Exercise input section start

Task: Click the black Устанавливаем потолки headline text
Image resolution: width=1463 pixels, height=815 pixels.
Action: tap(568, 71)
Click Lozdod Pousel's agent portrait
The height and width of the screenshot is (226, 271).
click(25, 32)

Exercise input section end
Exercise input section start

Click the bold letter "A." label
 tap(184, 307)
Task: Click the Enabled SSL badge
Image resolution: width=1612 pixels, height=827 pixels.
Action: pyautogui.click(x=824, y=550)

Exercise input section end
Exercise input section start

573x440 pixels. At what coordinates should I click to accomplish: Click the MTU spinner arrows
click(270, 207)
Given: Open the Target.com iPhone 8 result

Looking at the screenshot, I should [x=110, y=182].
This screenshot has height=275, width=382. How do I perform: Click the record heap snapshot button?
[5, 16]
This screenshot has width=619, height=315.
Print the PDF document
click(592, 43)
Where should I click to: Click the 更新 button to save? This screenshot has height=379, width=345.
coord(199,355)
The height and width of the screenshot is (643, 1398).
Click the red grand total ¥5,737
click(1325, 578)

Exercise input section end

**Requirement:**
In the records, find every line that has the string "Task" and copy it.

**Response to this exercise:**
Task: Click the black Устанавливаем потолки headline text
Task: Click the Enabled SSL badge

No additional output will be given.